▸ **What to produce**: Please reproduce the listing word for word. Pictures stay out.

BEGIN

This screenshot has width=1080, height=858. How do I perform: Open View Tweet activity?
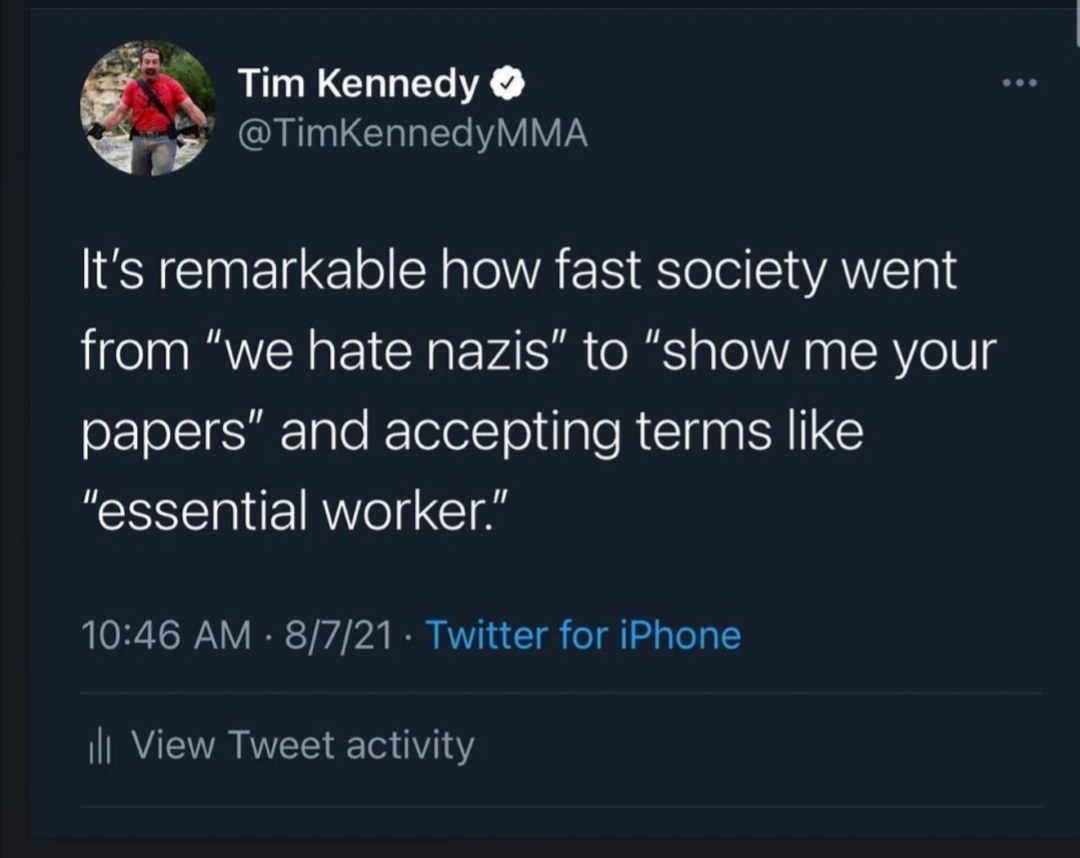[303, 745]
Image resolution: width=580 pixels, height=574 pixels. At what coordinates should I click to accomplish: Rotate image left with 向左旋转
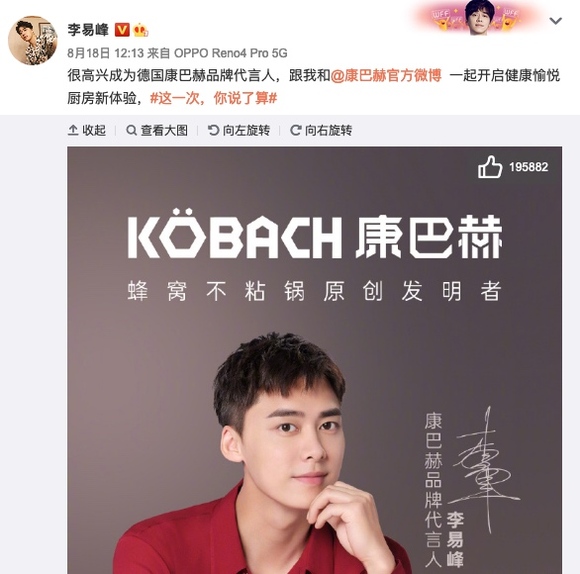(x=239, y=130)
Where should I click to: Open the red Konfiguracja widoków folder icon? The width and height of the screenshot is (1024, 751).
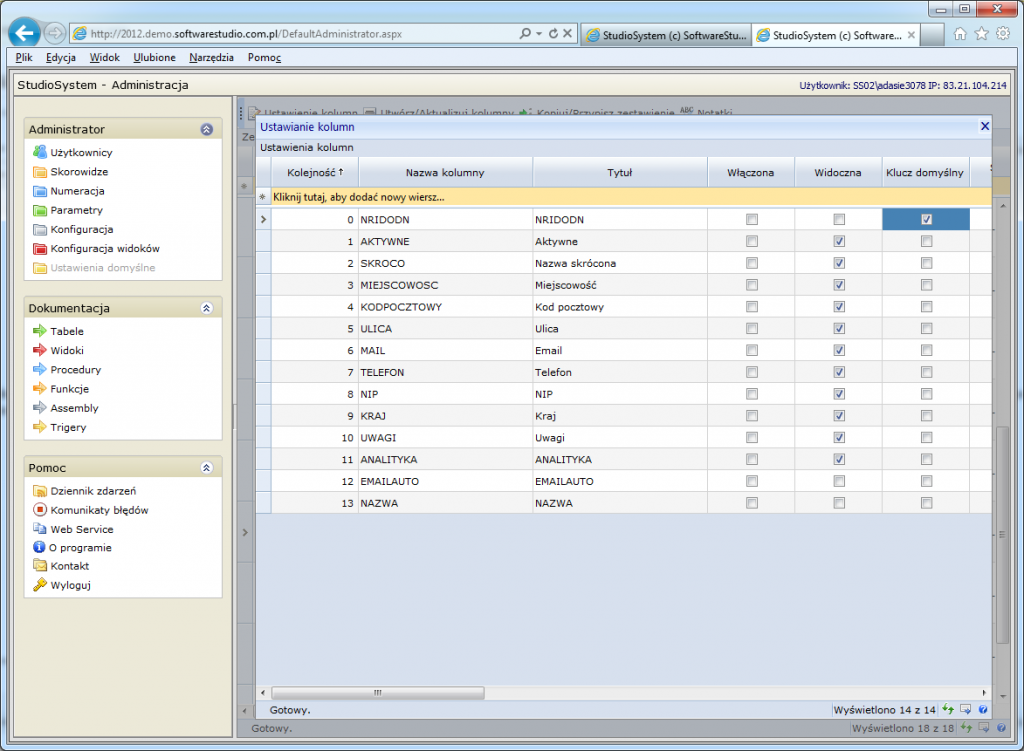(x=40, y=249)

END

▸ **Response to the exercise**:
This screenshot has width=1080, height=858. How do I perform: Open View Tweet activity?
[303, 745]
Image resolution: width=580 pixels, height=574 pixels. At what coordinates should I click to accomplish: Rotate image left with 向左旋转
(x=239, y=130)
Where should I click to: Open the red Konfiguracja widoków folder icon? The width and height of the screenshot is (1024, 751).
(x=40, y=249)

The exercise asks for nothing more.